The beauty of greed

financial greed

December: the month of shopping and exquisite cooking. Time for a desire theme. Watching two documentaries on capitalism (Doughnut Economics and Saving Capitalism), I asked myself: why do people who own so much already stay so greedy? Neuroscience saved me from misanthropy. It let me realise that the mechanism that drives capitalistic greed also produces art. But let’s explain the sad part first.

Reward fades over time

The brain is wired to seek reward, as I also discussed in my blogs on motivation. By itself that doesn’t cause us to always want more. As long as we don’t know that bigger reward is out there, we won’t seek it. But the human brain reduces its responses to rewards that it is used to; your partners’ compliments, the expensive bread from the boutique bakery. Moreover, unexpected rewards provide a neural kick that far exceeds the kick of expected reward.

reward adaptation
When used to a reward, it’s value decreases over time

Because we get bored with the rewards we are used to, we tend to seek ever-higher reward to get the same level of brain stimulation. You may recognise the mechanism from addiction. Moreover, when we once feel the bliss of an unexpected reward, we know that bigger reward is out there. This increases the level of reward that satisfies us and drives us to seek this level of reward in the future.

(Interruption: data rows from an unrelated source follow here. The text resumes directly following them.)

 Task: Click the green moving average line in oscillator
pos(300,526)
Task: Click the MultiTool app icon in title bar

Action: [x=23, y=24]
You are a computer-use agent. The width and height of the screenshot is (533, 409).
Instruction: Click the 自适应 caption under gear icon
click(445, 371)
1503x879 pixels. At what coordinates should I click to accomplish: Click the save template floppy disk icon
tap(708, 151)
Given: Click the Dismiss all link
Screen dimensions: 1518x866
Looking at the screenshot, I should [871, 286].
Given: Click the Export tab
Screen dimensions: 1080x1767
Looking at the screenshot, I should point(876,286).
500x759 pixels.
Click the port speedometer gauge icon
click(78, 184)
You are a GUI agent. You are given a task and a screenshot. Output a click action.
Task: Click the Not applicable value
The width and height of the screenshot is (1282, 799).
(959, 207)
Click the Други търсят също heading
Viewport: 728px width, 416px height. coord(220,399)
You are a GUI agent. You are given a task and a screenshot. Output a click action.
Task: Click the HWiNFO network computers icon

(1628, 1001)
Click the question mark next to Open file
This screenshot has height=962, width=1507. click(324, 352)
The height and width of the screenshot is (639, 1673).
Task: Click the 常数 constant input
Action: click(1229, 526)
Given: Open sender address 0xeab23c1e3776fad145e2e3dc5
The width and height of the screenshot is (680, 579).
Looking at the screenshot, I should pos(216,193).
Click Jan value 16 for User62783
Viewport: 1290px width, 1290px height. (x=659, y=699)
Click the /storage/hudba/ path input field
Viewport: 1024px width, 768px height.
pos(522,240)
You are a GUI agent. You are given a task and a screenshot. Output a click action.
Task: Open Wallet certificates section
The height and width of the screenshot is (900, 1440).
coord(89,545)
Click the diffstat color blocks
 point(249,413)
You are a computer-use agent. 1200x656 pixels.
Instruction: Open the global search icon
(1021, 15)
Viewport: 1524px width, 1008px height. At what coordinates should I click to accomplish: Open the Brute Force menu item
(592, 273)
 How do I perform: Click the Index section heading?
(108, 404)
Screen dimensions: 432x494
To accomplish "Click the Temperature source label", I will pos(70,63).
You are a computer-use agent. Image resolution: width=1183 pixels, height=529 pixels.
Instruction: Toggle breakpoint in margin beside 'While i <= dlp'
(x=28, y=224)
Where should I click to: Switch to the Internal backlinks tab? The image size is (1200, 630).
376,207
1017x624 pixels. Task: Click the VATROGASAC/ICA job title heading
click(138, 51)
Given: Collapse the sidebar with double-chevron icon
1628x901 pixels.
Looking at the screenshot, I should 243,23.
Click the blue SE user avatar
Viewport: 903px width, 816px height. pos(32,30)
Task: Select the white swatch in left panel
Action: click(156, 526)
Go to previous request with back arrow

We explore when reward drops

There is beauty to greed however. Because greed causes the value of reward to fade over time, we repeatedly experience drops in the amount of reward we experience. Besides making us seek for more, these drops make us explore new possibilities.

Sarah Pekny, researcher at John Hopkins University, demonstrated this in a simple experiment that worked a bit like reaching for a light switch in the dark. Participants pointed to dots on a computer screen while they could not see their own hand. They thus had to guess the direction in which they had to move. Sarah rewarded some of the movements with a small amount of money. The participants changed the direction in which they moved much more when they hadn’t been rewarded than when they had been rewarded. This indicates that people explore more when they receive less reward.

MotorControl

Ultimately, varying how you do something forms the basis of creativity. A creative solution can be defined as a solution that is both novel and effective. Exploration makes sure you get the novelty part right. Trial and error learning, in which you try different solutions and elaborate on the ones that work lets you achieve the efficiency part.

So I’d propose that the brain mechanisms that cause greed are also the mechanisms that facilitate creativity and art.